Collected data
********************

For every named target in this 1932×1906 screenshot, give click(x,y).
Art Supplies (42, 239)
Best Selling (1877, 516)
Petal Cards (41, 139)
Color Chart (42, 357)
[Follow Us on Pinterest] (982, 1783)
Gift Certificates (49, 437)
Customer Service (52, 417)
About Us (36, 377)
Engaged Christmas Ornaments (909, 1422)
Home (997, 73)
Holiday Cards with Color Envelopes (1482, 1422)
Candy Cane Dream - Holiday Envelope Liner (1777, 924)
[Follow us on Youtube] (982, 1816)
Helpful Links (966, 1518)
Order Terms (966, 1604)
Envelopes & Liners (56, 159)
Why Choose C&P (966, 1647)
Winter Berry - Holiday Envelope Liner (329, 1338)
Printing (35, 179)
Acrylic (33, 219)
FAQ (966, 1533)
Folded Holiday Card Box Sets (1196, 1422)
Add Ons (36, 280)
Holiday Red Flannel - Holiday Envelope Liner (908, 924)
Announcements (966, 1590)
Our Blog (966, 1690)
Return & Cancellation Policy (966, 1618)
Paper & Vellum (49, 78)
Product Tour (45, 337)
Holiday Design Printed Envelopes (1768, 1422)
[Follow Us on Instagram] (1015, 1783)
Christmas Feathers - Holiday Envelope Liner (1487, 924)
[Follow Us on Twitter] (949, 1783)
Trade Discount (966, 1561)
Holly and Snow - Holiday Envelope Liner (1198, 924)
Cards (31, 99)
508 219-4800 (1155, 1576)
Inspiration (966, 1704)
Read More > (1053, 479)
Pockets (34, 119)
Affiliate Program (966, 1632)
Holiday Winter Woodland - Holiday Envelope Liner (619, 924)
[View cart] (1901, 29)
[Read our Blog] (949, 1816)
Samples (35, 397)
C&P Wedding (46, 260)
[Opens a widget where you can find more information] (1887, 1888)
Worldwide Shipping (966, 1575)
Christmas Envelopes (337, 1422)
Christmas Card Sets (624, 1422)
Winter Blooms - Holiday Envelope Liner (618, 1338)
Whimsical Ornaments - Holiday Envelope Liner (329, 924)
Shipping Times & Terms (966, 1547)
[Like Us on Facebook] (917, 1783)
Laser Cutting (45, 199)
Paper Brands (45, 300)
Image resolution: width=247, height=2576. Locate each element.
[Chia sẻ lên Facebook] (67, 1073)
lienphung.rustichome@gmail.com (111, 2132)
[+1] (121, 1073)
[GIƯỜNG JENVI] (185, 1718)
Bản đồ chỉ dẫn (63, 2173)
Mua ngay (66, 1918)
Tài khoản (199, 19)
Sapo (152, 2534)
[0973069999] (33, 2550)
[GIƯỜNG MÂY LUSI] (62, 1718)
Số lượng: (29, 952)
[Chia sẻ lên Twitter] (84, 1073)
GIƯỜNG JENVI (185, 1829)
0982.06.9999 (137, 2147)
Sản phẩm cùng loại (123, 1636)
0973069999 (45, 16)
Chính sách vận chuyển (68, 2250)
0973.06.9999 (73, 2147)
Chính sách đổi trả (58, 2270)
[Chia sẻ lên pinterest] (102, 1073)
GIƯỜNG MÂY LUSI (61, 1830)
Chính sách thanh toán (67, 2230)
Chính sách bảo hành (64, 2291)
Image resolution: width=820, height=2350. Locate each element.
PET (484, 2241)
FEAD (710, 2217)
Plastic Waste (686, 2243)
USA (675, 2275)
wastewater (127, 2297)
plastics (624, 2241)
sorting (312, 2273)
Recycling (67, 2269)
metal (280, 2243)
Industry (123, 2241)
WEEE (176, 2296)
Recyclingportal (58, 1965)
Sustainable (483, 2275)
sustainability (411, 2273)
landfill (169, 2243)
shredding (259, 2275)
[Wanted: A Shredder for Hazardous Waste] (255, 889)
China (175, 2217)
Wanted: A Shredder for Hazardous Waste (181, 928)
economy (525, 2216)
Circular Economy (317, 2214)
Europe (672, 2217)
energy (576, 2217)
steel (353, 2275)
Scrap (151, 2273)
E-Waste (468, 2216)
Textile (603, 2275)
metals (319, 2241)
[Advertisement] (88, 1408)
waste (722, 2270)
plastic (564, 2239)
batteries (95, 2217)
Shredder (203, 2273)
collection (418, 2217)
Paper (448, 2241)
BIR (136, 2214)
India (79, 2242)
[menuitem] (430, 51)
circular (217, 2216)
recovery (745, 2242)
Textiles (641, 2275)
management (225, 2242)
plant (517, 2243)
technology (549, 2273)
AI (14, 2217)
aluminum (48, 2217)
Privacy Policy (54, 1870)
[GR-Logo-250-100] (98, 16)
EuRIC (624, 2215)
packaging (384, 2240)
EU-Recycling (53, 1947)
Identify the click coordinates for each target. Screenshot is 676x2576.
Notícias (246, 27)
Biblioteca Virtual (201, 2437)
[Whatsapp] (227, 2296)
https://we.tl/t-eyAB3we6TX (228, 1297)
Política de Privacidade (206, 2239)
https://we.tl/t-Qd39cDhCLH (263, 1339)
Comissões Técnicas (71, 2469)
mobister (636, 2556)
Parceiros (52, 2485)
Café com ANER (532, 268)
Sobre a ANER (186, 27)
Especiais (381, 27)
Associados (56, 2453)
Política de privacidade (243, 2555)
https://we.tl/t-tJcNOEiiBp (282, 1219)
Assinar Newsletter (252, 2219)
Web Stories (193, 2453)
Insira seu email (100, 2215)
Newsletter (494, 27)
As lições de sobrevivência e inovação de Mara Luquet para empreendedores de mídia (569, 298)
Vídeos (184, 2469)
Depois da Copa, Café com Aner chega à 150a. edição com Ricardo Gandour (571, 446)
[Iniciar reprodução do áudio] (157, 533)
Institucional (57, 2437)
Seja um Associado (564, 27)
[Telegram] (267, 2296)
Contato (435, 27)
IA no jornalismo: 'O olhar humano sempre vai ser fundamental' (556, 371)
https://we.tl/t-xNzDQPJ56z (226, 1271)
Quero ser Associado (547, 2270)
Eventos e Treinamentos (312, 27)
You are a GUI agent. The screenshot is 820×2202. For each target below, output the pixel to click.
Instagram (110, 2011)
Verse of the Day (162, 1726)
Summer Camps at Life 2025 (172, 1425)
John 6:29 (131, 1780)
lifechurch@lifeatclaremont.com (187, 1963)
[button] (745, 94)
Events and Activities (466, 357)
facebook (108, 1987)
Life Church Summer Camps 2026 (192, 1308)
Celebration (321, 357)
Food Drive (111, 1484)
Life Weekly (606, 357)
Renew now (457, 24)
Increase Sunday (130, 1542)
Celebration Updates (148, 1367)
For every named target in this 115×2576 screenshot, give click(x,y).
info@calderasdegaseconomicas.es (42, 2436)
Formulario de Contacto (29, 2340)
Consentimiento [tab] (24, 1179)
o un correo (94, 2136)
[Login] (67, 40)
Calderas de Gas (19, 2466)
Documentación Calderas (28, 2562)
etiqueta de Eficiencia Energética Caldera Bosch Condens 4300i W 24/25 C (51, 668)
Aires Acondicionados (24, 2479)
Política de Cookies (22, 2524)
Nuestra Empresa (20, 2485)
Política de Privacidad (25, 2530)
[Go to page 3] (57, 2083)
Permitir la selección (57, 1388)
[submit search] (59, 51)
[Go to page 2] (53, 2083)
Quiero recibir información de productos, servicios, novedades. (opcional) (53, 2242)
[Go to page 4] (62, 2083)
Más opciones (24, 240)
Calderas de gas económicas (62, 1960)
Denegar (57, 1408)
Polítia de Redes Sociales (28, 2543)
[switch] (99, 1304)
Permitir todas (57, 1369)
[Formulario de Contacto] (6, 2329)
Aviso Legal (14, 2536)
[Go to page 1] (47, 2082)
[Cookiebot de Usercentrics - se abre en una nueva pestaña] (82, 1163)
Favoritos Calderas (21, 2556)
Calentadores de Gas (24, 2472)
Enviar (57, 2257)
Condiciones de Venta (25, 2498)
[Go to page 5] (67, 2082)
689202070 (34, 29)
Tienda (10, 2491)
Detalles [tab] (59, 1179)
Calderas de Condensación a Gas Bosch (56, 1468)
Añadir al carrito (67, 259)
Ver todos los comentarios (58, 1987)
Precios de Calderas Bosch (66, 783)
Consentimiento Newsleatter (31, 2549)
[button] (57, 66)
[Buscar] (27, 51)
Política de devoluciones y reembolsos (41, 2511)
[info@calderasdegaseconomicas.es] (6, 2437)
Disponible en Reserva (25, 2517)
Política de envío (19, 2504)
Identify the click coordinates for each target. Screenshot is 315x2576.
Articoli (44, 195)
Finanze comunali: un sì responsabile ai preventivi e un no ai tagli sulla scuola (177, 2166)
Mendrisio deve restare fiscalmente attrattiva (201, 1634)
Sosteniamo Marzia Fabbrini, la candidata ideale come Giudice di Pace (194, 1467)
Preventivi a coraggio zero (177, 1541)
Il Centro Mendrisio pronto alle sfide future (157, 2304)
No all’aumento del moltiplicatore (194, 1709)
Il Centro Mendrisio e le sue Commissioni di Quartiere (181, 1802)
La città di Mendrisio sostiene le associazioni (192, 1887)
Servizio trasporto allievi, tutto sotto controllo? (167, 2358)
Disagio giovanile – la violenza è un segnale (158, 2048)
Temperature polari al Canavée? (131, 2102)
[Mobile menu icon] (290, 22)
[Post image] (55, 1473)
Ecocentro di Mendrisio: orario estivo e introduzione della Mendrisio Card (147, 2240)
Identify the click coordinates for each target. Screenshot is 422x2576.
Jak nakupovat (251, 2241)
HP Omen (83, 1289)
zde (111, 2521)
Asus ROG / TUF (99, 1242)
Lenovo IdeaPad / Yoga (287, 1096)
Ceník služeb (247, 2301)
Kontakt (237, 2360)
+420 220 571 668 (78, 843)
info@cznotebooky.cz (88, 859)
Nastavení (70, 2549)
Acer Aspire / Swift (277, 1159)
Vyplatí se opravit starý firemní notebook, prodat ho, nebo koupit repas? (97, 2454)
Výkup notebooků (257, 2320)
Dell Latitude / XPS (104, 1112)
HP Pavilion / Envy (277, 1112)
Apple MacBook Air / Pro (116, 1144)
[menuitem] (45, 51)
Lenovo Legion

********************

### EXERCISE DESCRIPTION
Please write out, exactly as they appear, the line that contains "HP Omen (83, 1289)" and every line after it up to the end of the entries above, and no others.

### RESPONSE TO THE EXERCISE
HP Omen (83, 1289)
zde (111, 2521)
Asus ROG / TUF (99, 1242)
Lenovo IdeaPad / Yoga (287, 1096)
Ceník služeb (247, 2301)
Kontakt (237, 2360)
+420 220 571 668 (78, 843)
info@cznotebooky.cz (88, 859)
Nastavení (70, 2549)
Acer Aspire / Swift (277, 1159)
Vyplatí se opravit starý firemní notebook, prodat ho, nebo koupit repas? (97, 2454)
Výkup notebooků (257, 2320)
Dell Latitude / XPS (104, 1112)
HP Pavilion / Envy (277, 1112)
Apple MacBook Air / Pro (116, 1144)
[menuitem] (45, 51)
Lenovo Legion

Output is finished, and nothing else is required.